• Exercise goal: After locating the line that contains "Task: Switch to the Response data tab", quote it and all lines after it through the end of the entries, and nothing more. Pictures stay out.

________

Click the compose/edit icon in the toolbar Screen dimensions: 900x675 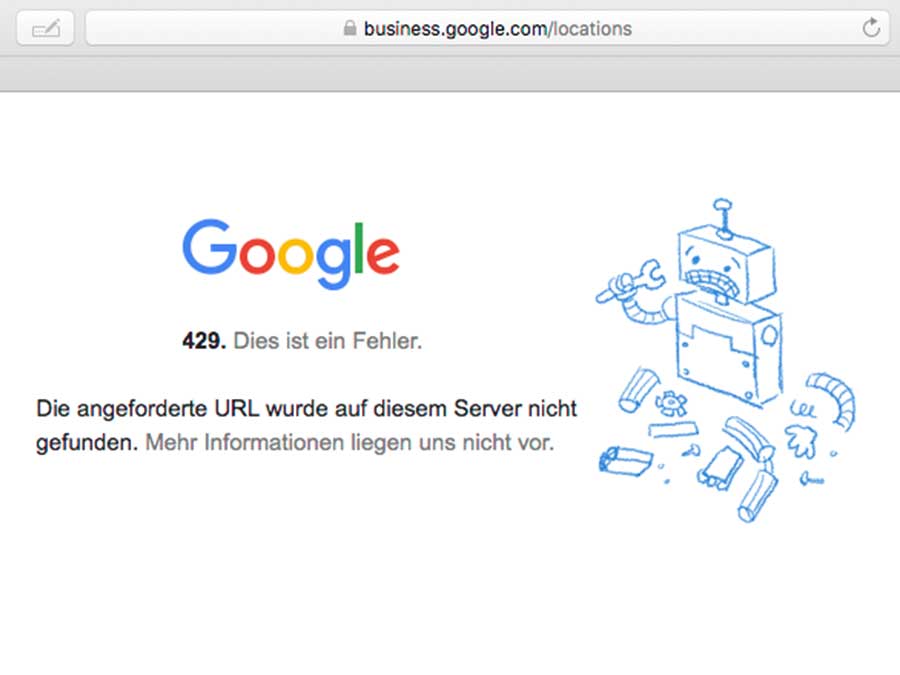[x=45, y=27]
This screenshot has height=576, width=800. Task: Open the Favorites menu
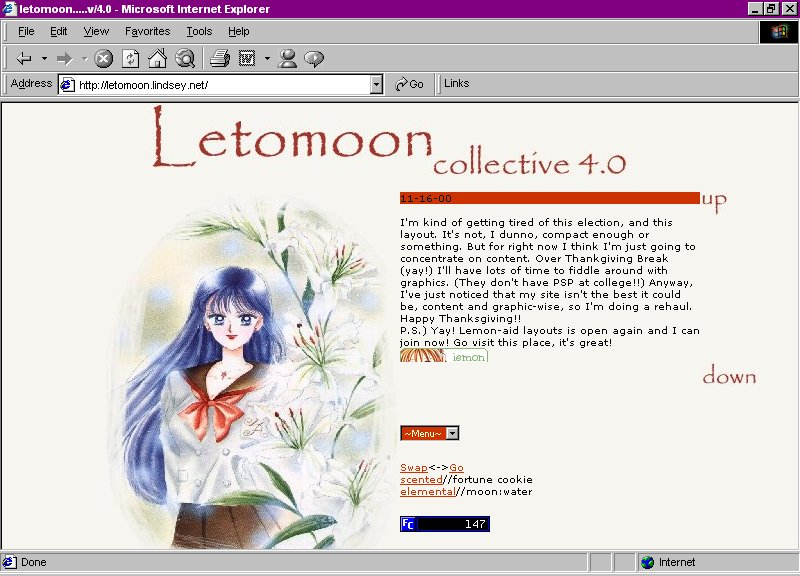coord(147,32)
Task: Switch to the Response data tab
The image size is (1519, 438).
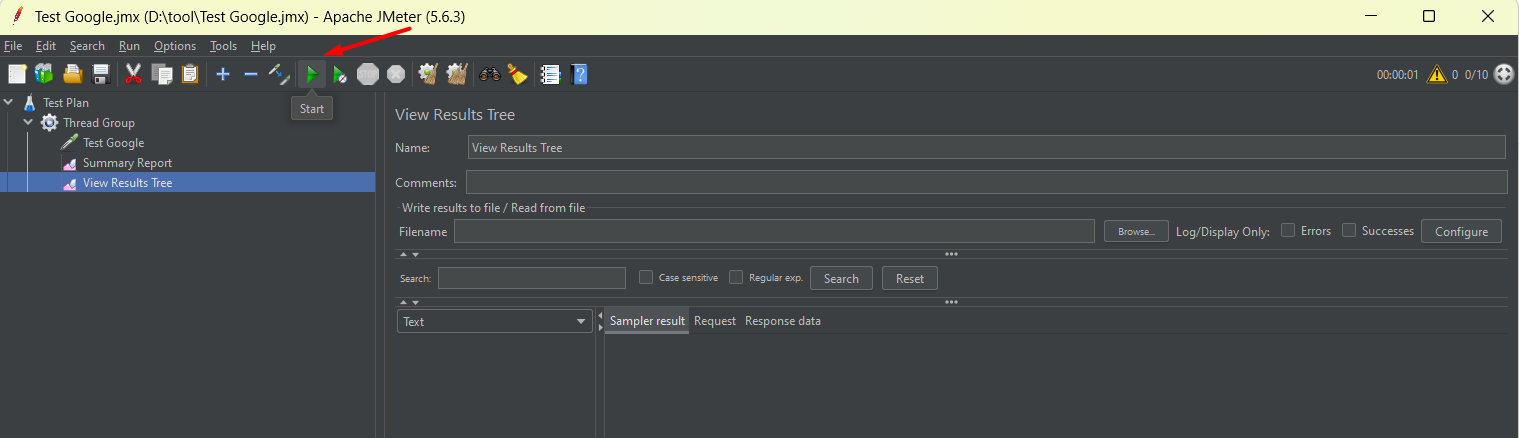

________

• Your solution:
Task: Switch to the Response data tab
The image size is (1519, 438).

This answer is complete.